● STUDY MATERIAL:
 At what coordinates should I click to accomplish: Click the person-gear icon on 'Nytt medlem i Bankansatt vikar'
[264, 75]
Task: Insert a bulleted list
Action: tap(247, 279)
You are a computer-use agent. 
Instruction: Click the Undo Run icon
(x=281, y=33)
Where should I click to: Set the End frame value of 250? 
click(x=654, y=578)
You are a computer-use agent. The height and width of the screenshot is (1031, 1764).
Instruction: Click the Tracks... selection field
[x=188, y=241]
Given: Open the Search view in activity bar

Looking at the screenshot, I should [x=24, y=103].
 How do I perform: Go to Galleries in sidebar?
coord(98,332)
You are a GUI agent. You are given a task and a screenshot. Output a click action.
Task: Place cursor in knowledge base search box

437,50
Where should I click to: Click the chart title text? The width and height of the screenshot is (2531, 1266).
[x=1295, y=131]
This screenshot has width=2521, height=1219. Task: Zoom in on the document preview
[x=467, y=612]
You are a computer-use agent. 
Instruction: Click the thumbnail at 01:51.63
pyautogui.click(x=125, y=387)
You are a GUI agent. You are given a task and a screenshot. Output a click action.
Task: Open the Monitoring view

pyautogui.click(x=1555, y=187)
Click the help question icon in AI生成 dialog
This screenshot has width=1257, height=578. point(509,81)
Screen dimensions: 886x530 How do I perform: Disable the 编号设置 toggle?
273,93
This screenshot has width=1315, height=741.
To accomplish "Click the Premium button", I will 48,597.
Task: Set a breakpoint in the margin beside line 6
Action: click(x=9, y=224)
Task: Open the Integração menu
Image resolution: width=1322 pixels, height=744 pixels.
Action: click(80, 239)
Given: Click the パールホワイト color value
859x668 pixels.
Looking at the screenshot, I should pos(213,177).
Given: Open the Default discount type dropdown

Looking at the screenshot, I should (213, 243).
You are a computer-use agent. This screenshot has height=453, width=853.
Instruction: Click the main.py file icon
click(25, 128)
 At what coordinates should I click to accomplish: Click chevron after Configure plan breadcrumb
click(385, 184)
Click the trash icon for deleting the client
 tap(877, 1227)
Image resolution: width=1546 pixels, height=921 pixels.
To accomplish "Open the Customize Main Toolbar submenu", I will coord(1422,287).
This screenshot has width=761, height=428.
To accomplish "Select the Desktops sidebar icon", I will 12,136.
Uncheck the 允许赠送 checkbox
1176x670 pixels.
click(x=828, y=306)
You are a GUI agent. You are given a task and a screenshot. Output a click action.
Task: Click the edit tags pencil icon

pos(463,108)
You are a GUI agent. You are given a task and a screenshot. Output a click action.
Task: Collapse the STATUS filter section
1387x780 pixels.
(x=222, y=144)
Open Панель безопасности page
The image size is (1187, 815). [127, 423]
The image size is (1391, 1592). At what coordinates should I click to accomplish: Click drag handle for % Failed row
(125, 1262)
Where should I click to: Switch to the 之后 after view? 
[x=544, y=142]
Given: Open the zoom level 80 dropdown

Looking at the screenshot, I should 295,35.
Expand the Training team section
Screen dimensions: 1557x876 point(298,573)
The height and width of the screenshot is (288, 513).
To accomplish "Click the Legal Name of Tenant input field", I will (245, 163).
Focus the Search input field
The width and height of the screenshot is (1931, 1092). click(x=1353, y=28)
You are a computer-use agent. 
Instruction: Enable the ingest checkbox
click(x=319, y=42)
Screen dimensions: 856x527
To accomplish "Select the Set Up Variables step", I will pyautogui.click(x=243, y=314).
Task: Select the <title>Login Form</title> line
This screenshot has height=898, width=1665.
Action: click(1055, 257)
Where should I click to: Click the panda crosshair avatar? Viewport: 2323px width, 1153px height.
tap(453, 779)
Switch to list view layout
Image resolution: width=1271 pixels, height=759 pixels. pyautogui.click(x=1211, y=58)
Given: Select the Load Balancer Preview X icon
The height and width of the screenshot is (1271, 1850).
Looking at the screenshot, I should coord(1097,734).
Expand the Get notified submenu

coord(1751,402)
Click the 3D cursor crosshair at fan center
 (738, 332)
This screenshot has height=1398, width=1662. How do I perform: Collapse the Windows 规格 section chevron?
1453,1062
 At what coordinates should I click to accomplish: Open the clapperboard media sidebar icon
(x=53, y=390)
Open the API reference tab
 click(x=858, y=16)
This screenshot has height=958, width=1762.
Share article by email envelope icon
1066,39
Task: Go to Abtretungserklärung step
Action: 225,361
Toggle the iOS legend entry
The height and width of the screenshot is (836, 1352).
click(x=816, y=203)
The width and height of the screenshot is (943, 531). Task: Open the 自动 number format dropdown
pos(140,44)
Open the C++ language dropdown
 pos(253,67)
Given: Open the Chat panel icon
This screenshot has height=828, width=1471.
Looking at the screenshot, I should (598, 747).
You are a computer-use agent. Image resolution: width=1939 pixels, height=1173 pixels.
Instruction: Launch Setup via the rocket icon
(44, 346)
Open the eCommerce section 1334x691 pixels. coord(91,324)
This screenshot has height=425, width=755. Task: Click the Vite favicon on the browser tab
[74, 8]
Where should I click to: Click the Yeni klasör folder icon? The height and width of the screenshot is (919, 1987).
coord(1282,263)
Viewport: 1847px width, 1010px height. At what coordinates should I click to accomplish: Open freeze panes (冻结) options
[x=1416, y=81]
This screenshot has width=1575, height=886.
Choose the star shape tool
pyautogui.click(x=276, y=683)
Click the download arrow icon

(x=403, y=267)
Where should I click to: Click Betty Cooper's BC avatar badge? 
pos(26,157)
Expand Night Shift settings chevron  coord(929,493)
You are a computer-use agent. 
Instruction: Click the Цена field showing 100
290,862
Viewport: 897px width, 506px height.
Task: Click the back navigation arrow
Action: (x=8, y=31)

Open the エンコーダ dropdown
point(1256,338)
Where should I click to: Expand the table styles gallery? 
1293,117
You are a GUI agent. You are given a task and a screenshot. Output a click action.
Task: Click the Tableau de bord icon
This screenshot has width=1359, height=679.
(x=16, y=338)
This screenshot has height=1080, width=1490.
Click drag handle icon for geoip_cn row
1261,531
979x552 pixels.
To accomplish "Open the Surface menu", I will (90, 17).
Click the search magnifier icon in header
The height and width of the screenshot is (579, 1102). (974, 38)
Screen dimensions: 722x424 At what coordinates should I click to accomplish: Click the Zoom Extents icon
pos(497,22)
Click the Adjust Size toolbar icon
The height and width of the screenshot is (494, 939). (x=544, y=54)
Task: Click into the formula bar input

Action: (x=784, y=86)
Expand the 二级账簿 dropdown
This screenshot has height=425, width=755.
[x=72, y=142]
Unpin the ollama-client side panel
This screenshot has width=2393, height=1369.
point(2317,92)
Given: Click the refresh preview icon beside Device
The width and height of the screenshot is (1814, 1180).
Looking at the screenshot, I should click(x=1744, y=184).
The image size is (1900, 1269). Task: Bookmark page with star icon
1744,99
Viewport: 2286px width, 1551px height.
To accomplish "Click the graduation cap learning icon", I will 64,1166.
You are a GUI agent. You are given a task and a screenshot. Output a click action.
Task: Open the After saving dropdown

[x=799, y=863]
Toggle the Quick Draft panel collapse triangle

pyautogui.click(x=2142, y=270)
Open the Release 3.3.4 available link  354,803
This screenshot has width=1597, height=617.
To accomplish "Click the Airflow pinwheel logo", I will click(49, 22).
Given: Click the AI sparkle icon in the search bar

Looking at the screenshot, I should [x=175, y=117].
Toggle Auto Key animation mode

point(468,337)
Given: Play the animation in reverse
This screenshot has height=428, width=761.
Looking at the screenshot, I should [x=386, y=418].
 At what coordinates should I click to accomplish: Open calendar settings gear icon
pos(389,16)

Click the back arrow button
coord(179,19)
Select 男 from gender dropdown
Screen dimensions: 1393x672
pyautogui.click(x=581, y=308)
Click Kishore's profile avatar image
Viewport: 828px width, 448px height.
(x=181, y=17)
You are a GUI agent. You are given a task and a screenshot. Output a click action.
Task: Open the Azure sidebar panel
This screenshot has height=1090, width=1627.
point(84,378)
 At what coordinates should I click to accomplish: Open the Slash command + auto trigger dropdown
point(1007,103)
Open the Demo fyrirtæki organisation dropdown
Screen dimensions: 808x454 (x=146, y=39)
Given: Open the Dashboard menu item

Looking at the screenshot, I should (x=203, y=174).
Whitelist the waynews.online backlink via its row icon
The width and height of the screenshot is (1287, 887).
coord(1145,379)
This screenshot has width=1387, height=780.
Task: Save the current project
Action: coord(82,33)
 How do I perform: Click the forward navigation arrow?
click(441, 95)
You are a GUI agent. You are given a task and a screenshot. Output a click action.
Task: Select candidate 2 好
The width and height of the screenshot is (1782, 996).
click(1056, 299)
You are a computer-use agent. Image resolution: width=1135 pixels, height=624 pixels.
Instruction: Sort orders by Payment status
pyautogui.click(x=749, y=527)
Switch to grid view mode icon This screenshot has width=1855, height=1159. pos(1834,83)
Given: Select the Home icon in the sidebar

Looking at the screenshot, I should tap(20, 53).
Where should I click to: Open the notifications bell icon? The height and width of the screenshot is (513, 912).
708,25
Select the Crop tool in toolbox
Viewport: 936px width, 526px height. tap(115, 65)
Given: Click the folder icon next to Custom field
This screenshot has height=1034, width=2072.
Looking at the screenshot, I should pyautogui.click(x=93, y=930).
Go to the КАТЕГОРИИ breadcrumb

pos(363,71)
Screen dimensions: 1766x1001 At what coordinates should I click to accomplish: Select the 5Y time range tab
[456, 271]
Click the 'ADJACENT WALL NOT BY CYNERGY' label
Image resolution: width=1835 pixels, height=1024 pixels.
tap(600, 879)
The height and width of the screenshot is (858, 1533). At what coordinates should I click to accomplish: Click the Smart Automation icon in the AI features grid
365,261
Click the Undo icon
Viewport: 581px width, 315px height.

● ABOUT THIS TASK:
Give back exactly the lines running from the line that has "Image resolution: width=1835" to the end of the entries above.

● TASK RESPONSE:
Image resolution: width=1835 pixels, height=1024 pixels.
tap(600, 879)
The height and width of the screenshot is (858, 1533). At what coordinates should I click to accomplish: Click the Smart Automation icon in the AI features grid
365,261
Click the Undo icon
Viewport: 581px width, 315px height.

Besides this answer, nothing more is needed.